What to work on: Rewrite the lines below as a JSON list of strings, with one string for each line and blank lines omitted. Leave the pictures out of your answer.

Data to use:

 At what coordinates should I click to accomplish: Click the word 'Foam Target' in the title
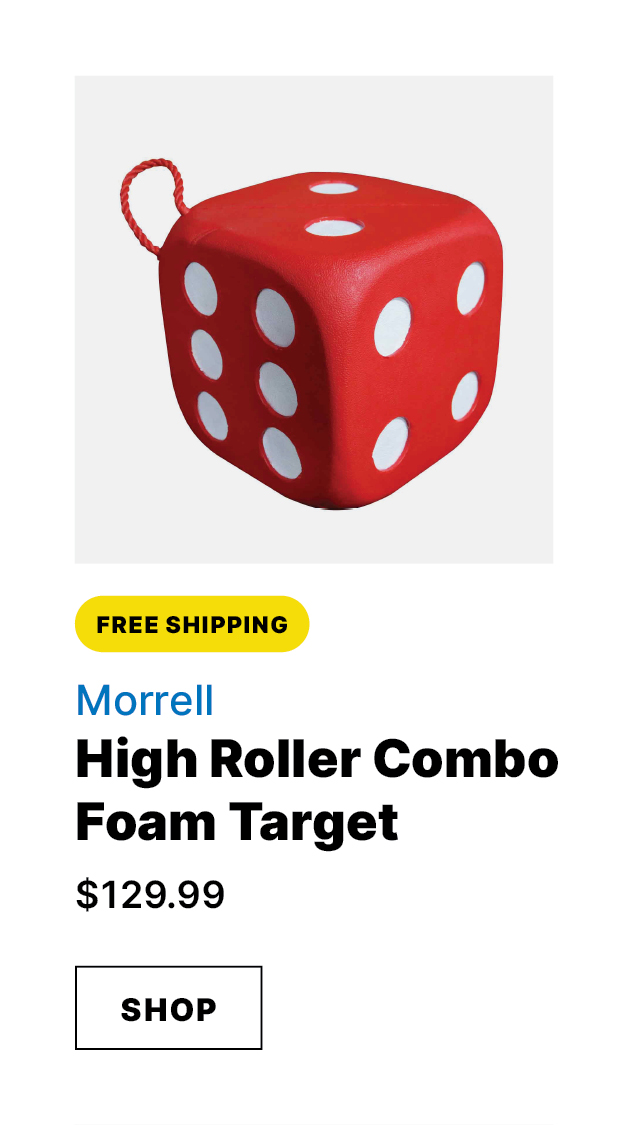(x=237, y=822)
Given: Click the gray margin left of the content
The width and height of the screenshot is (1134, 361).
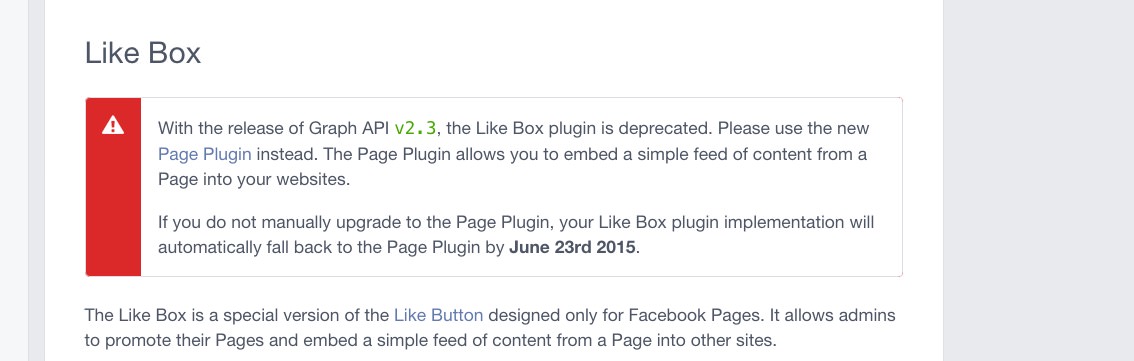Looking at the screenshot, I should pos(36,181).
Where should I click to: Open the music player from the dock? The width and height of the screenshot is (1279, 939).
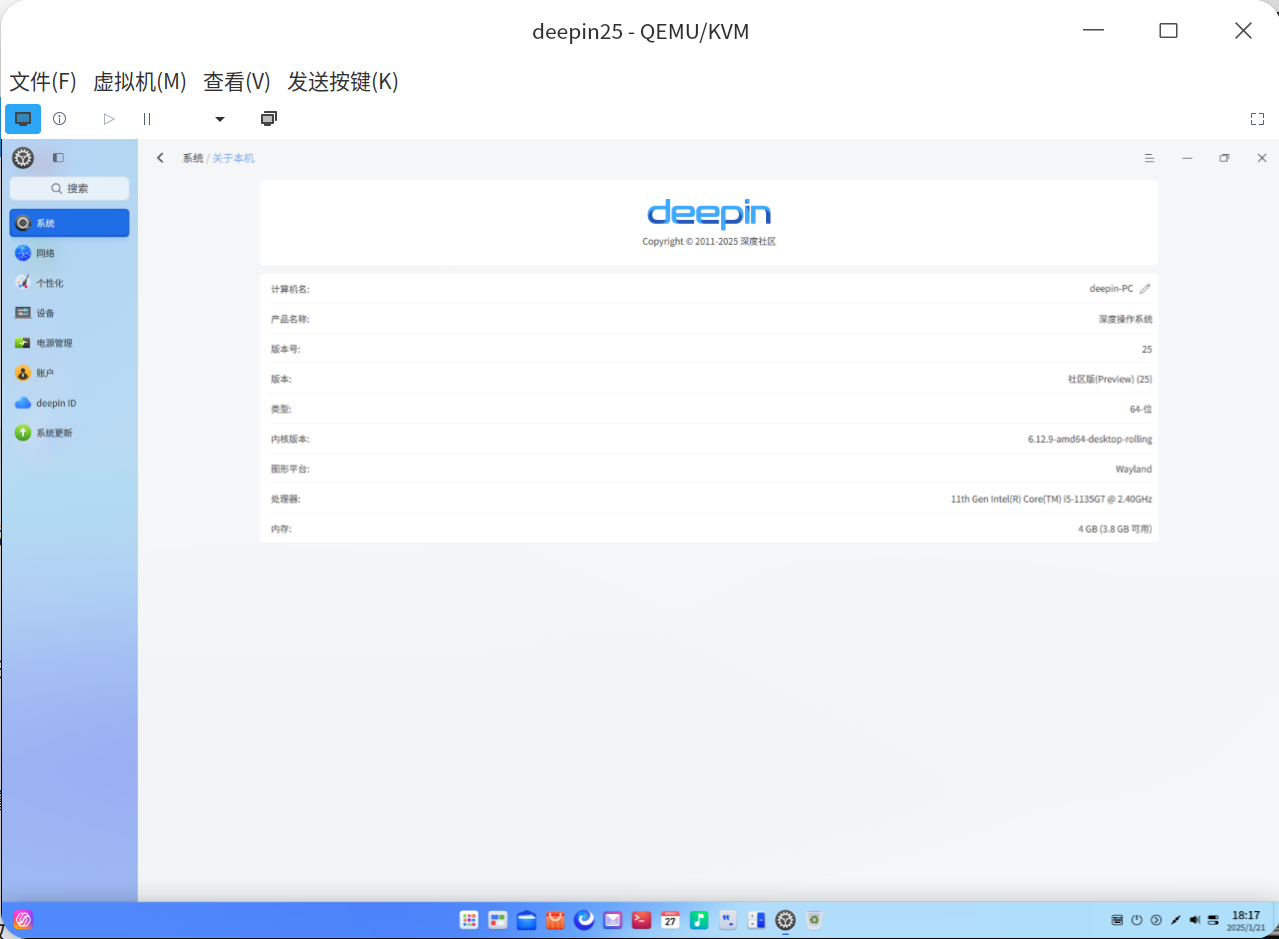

Solution to this problem:
[
  " At what coordinates should I click to accomplish: Click the word 'Foam Target' in the title",
  "(x=237, y=822)",
  "Given: Click the gray margin left of the content",
  "The width and height of the screenshot is (1134, 361).",
  "Looking at the screenshot, I should pos(36,181).",
  "Where should I click to: Open the music player from the dock? The width and height of the screenshot is (1279, 939)."
]